The Parent Group, which functions much like a parent-teacher association (PTA), helps raise money for equipment, programs and supplies and plans projects such as the upcoming redesign of the school’s two playgrounds.

When EDDC moved from its original location in two adjacent houses to a spacious storefront at Skillman and Oram streets two years ago, one board member loaned the school money from her retirement fund to help get the project started.

Other parents donated or located materials and services and later rolled up their sleeves and grabbed hammers and paint brushes to help finish work on the interior.

“Because we actually helped build it, we feel like it really is our school,” Kennedy says.

The school’s staff also has been crucial to the school’s success, EDDC director Linda Laws says.

“We have incredible staff stability here,” says Laws, who started working at the center in 1980 after graduating from Texas Woman’s University.

“All the teachers have been here from 3 to 13 years, and they all have college degrees.”

The school’s founders, Eric Albers and Joanne Everts, no longer are associated with EDDC, but their legacy endures.
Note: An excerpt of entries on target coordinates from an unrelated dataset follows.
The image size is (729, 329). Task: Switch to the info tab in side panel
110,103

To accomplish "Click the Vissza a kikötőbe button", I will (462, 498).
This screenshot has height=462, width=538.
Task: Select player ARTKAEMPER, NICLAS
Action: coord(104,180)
They believed children should be cared for and educated in small groups according to age and developmental level and that they should remain with the same teacher for an entire year.

As the children grow older, they remain with the same small group of classmates but move up to a new teacher and developmental level each September. Albers and Everts also based their curriculum on experiential learning, in which children are encouraged to have hands-on experience and to learn through play and creativity.

Another bonus for parents is the school’s emphasis on teaching children to eat vegetables and fruits through the foods it serves for lunch and snacks, says parent Denelle Wrightson.

For the past 11 years, EDDC has been a recurring theme in Janiece Upshaw’s life. Her first job out of college was teaching 2-year-olds at the school. She met her future husband through EDDC, watched her now-15-year-old stepson thrive in the program and is about to see her 6-year-old daughter graduate from EDDC into first grade.

After working two years at EDDC, Upshaw went on to open a child-care business and recently accepted a job as child-care services director for the YWCA of Metropolitan Dallas.

“My daughter has some of the same teachers my son had years ago,” Upshaw says. “When she started at EDDC at the age of 10 months, it was like I gave her to a group of my friends each morning. I’m so glad I had that early exposure to EDDC because that’s what I thought all child-care was like.”